Now that we have a rule set for Connect Four, we need to create an environment for the agent to interact with. The environment is a class which implements the necessary methods required by the Gymnasium Env class. These methods include reset (to bring the board and playing environment to an initial state) and step (to take an action and return the new state, reward, and whether the game is over).

During the initialization of the environment, we also create an observation space and an action space. The observation space is the state of the environment (our 6x7 Connect Four board), and the action space are the possible actions the agent can take - in this case, the columns in which the agent can drop a piece (a discreet set of values between 0 and 6).

Show the code
import gymnasium as gym
from gymnasium import spaces
import numpy as np
import random


class ConnectFourEnv(gym.Env):
    def __init__(self):
        super(ConnectFourEnv, self).__init__()
        self.action_space = spaces.Discrete(COLUMN_COUNT)
        # The board is 6x7 with values: 0 (empty), 1 (agent), 2 (computer)
        self.observation_space = spaces.Box(
            low=0, high=2, shape=(ROW_COUNT, COLUMN_COUNT), dtype=np.int8
        )
        self.reset()

    def reset(self, seed=None, options=None):
        # If self.board exists, copy it to self.last_board
        if hasattr(self, "board"):
            self.last_board = self.board.copy()
        self.board = np.zeros((ROW_COUNT, COLUMN_COUNT), dtype=np.int8)
        self.done = False
        return self.board.copy(), {}

    def seed(self, seed=None):
        self.random = random.Random(seed)
        return [seed]

    def step(self, action):
        if not is_valid_location(self.board, action):
            # Return invalid move penalty
            return self.board.copy(), -10, True, False, {"error": "Invalid move"}

        # Check if board is full
        if is_board_full(self.board):
            return self.board.copy(), 0, True, False, {}

        # Agent's move (piece = 1)
        row = get_next_open_row(self.board, action)
        drop_piece(self.board, row, action, 1)
        if check_win(self.board, 1):
            return self.board.copy(), 1, True, False, {"winner": 1}

        # Adversary's move (piece = 2)
        comp_action = adversary_move(self.board, self.random)
        if comp_action is not None:
            row = get_next_open_row(self.board, comp_action)
            drop_piece(self.board, row, comp_action, 2)
            if check_win(self.board, 2):
                return self.board.copy(), -1, True, False, {"winner": 2}

        # No win or board full, continue the game.
        return self.board.copy(), 0, False, False, {}

    def render(self, mode="human"):
        pass

You will notice the step method returns a tuple of five values: the new state (the Connect Four board), the reward, if we have reached a terminal state, a truncation flag (which we will not use), and a dictionary of additional information (which we will also not use). For example, when the adversary moves and wins, we return a reward of -1, and the game is over (return self.board.copy(), -1, True, False, {"winner": 2}).

step also takes an action as an argument, which in our case is the column the agent wants to drop a piece into. Through RL it will learn to maximize the reward it receives by taking the best action in a given state.

Rewards in our environment are:

  • +1 if the agent takes an action that leads to a win.

Dataset entries:
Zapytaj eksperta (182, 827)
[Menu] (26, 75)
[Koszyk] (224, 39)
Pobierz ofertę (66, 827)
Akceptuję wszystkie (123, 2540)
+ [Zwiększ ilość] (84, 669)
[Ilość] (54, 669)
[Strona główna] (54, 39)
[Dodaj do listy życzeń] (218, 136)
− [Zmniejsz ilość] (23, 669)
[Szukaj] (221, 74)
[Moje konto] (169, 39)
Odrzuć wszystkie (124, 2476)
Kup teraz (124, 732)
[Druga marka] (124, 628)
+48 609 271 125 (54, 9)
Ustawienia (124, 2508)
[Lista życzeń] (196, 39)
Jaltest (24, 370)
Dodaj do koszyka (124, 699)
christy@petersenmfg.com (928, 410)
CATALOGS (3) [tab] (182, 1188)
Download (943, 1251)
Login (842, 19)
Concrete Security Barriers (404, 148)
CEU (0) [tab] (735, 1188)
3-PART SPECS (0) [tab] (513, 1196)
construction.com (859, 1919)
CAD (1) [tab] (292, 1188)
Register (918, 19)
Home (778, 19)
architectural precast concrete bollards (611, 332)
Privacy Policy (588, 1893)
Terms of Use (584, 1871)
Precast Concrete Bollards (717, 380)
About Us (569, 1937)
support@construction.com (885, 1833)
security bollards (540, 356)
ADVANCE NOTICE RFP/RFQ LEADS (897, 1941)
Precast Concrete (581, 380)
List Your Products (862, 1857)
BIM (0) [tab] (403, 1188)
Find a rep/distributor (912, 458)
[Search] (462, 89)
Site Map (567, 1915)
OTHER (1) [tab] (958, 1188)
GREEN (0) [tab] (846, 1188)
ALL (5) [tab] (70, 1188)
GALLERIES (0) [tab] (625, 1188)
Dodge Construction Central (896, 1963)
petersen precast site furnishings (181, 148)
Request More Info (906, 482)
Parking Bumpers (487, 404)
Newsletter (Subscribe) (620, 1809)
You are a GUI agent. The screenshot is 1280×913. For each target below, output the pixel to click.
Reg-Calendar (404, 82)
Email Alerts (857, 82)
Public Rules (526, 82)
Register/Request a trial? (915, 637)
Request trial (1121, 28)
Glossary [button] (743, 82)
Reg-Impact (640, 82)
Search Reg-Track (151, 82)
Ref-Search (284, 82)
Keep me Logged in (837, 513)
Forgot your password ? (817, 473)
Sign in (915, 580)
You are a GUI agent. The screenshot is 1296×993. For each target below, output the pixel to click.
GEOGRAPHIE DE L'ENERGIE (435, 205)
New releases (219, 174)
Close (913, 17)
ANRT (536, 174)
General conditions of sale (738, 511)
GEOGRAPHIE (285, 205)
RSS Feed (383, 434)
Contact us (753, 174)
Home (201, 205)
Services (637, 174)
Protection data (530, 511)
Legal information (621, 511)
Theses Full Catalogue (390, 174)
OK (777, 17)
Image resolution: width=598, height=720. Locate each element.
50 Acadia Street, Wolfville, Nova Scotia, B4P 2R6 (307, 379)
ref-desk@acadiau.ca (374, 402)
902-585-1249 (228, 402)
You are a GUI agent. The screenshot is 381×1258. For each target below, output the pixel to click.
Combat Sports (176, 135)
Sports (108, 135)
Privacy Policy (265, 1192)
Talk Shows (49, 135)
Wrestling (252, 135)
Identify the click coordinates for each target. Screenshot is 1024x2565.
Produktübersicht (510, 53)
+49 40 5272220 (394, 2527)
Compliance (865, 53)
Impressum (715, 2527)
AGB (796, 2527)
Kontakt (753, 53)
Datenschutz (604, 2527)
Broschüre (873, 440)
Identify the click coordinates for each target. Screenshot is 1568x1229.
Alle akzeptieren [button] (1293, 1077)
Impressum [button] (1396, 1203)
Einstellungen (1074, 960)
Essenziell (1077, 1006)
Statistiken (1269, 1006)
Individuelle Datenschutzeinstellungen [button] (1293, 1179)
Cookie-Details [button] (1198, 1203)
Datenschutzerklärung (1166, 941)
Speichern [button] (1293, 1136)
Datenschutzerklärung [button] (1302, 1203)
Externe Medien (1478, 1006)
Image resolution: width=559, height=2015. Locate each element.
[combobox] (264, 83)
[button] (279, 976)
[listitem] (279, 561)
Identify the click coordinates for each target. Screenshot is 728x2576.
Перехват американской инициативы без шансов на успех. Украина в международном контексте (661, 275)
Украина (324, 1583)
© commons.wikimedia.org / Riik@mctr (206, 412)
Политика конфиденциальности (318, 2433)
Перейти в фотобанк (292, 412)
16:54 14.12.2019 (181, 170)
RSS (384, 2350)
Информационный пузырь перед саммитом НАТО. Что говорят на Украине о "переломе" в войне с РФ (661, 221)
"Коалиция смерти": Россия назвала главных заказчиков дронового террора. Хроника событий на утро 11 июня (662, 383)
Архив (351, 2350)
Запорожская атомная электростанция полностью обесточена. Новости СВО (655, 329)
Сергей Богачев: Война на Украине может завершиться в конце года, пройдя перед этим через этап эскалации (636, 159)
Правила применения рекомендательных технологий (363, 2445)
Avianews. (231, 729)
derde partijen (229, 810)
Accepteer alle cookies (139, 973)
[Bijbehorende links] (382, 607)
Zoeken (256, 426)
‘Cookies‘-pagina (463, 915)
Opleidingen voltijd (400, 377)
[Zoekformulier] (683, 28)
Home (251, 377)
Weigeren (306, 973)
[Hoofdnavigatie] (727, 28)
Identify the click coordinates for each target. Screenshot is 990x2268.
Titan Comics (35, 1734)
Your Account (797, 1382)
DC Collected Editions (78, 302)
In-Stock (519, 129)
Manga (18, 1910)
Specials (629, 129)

_Your tasks:_
1. According to the Connect Four environment text, what does the reset method do?
2. Reproduce the Connect Four environment text starting at "# Adversary's move" and ending at "continue the game.".
3. Resume the Connect Four environment text from the point where it stops.

_Expected responses:_
1. It brings the board and playing environment to an initial state.

2.
# Adversary's move (piece = 2)
        comp_action = adversary_move(self.board, self.random)
        if comp_action is not None:
            row = get_next_open_row(self.board, comp_action)
            drop_piece(self.board, row, comp_action, 2)
            if check_win(self.board, 2):
                return self.board.copy(), -1, True, False, {"winner": 2}

        # No win or board full, continue the game.

3.
  • -1 if the agent takes an action that leads to a loss.
  • 0 if the agent takes an action that leads to a draw, or if the game is not over.
  • -10 if the agent takes an action that leads to an invalid move.

Remember that the agent does not know the rules of the game, it learns solely by interacting with the environment.

About Rewards

Rewards are a crucial part of reinforcement learning. They are used to guide the agent towards the desired behavior. In essence, rewards serve as the primary feedback mechanism that informs the agent whether its actions lead to favorable outcomes. Without a well-defined reward signal, an agent has no basis for discerning which behaviors are beneficial, making it nearly impossible to learn or optimize performance.

The design of rewards is just as important as their presence. A poorly designed reward structure can lead the agent astray, encouraging it to exploit loopholes or engage in unintended behaviors—a phenomenon known as reward hacking. For example, if an agent is rewarded only for reaching a goal, it might learn shortcuts that maximize reward without actually achieving the intended objective. To avoid such pitfalls, reward shaping is often employed. This technique involves carefully tuning the reward function to provide incremental feedback that nudges the agent in the right direction, while still preserving the overall objective.

Rewards directly influence the learning efficiency and stability of the training process. Sparse rewards, where feedback is infrequent, can make learning slow and challenging because the agent struggles to correlate actions with outcomes. Conversely, dense rewards provide frequent signals but can sometimes overwhelm the learning process if not managed properly.

Rendering the board

Often in reinforcement learning, we want to visualize the environment to see how the agent is performing. Gymnasium provides a render method that allows us to visualize the environment, but in our case, we will implement an ancillary function (render_board_pygame_to_image) which uses the Pygame library to render the board to an image. This function will be used to visualize the board further down.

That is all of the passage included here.